- RECORDS FOR THE EXERCISE:
┄┄┄┄┄┄┄┄┄┄┄┄┄┄┄┄┄┄┄┄
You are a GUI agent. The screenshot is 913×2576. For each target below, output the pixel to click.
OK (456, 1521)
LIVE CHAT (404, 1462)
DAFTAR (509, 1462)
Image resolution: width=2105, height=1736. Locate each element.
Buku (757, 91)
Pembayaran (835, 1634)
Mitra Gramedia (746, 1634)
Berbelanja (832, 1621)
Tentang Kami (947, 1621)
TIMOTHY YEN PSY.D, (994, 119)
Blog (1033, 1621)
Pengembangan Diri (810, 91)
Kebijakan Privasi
┄┄┄┄┄┄┄┄┄┄┄┄┄┄┄┄┄┄┄┄
- WHAT THE TASK REQUIRES: Write the records again exactly as they stand.

- RESPONSE:
You are a GUI agent. The screenshot is 913×2576. For each target below, output the pixel to click.
OK (456, 1521)
LIVE CHAT (404, 1462)
DAFTAR (509, 1462)
Image resolution: width=2105, height=1736. Locate each element.
Buku (757, 91)
Pembayaran (835, 1634)
Mitra Gramedia (746, 1634)
Berbelanja (832, 1621)
Tentang Kami (947, 1621)
TIMOTHY YEN PSY.D, (994, 119)
Blog (1033, 1621)
Pengembangan Diri (810, 91)
Kebijakan Privasi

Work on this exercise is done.